Mud Crab Reovirus (MCRV) has been found to be the reason for the mass mortality of wild crab (Scylla serrate) in Andhra Pradesh State.
- Reoviridae is a family of double-stranded RNA viruses.
- Member viruses have a wide host range, including vertebrates, invertebrates, plants, protists and fungi.
- They lack lipid envelopes and package their segmented genome within multi-layered capsids. Lack of a lipid envelope has allowed three-dimensional structures of these large complex viruses (diameter ∼60–100 nm) to be obtained, revealing a structural and likely evolutionary relationship to the cystovirus family of bacteriophage.
- There are currently 97 species in this family, divided among 15 genera in two subfamilies.
- Reoviruses can affect the gastrointestinal system (such as rotaviruses) and respiratory tract.
- The name “reo-” is an acronym for “respiratory enteric orphan” viruses.The term “orphan virus” refers to the fact that some of these viruses have been observed not associated with any known disease.
- Even though viruses in the family Reoviridae have more recently been identified with various diseases, the original name is still used.
- Reovirus infections occur often in humans, but most cases are mild or subclinical.
- Rotaviruses, however, can cause severe diarrhea and intestinal distress in children, and lab studies in mice have implicated orthoreoviruses in the expression of coeliac disease in pre-disposed individuals.
- The virus can be readily detected in feces, and may also be recovered from pharyngeal or nasal secretions, urine, cerebrospinal fluid, and blood. Despite the ease of finding reoviruses in clinical specimens, their role in human disease or treatment is still uncertain.
- Some viruses of this family, such as phytoreoviruses and oryzaviruses, infect plants. Most of the plant-infecting reoviruses are transmitted between plants by insect vectors. The viruses replicate in both the plant and the insect, generally causing disease in the plant, but little or no harm to the infected insect
About Mud Crab Reovirus (MCRV)
- Mud Crab Reovirus (MCRV) has been found to be the reason for the mass mortality of crabs (Scylla serrate) in Andhra Pradesh.
- MCRV, also known as the “sleeping disease”, has taken a toll on crabs in every farming method; crab fattening and crab polyculture, in which shrimp and crab are cultured in the same pond, and exclusive mud crab ponds.
- The viral pathogen belongs to the family of ‘Reoviridae’. It mainly affects the connective tissue of hepatopancreas, gills, and intestine.
- In 2007, the MCRV paralysed the crab species cultivation in China.
What is Mud Crab?
Scylla serrata commonly known as the Mud crab, Green crab or Mangrove Crab is an economically important species of crab found in the estuaries and mangroves of India.
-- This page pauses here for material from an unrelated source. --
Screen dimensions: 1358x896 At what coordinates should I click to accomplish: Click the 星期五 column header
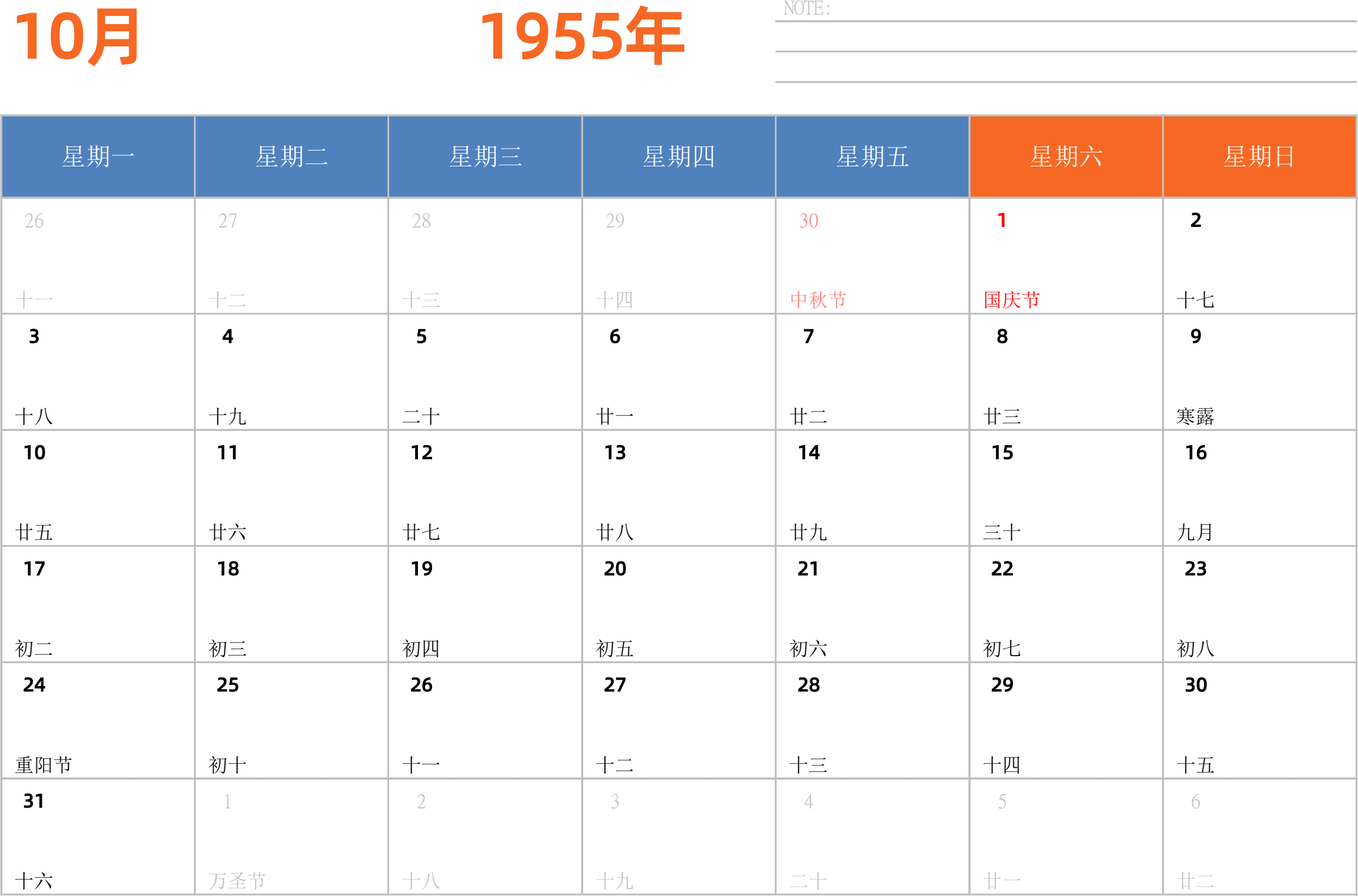coord(872,156)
There has been a huge interest in the aquaculture of this species due to their high demand/ price, high flesh content and rapid growth rates in captivity.
They are ecologically important species, The shell colour varies from deep, mottled green to dark brown, In their most common form.
In India, crab culture is developing very fast in the states of AP, Kerala, West Bengal and Odisha.
Why recently in news
- Presence of MCRV in samples collected from Nagayalanka fields was confirmed by Joint research by Centre for Advanced Study in Marine Biology (Annamalai University, Tamil Nadu) and M.S. Swaminathan Research Foundation (MSSRF).
- MSSRF has been noticing mortality in areas like Machilipatnam and Nagayalanka in Krishna district, since 2019.
- MCRV has taken a toll on wild crab in every farming method, crab polyculture and crab fattening in which shrimp and wild crab are cultured in exclusive mud crab ponds and in same pond.
- Crab fattening technology was introduced in Andhra Pradesh by Central Institute of Brackishwater Aquaculture (CIBA-Chennai), in 2014.
In China, the MCRV had paralysed the wild crab species cultivation in 2007.
Case of Andhra Pradesh
In Andhra Pradesh, total area under wild crab cultivation is around 25,000 acres. Around 4,500 acres are there in Krishna district. The wild crab is cultivated in the districts of Nellore, Guntur, Prakasam, Krishna, and Godavari districts. Wild crab is exported to South-east Asia region directly from Andhra Pradesh and it has a large market in Europe. But starting from 2019, around 60% of cultivation has been affected because of mass mortality in the State.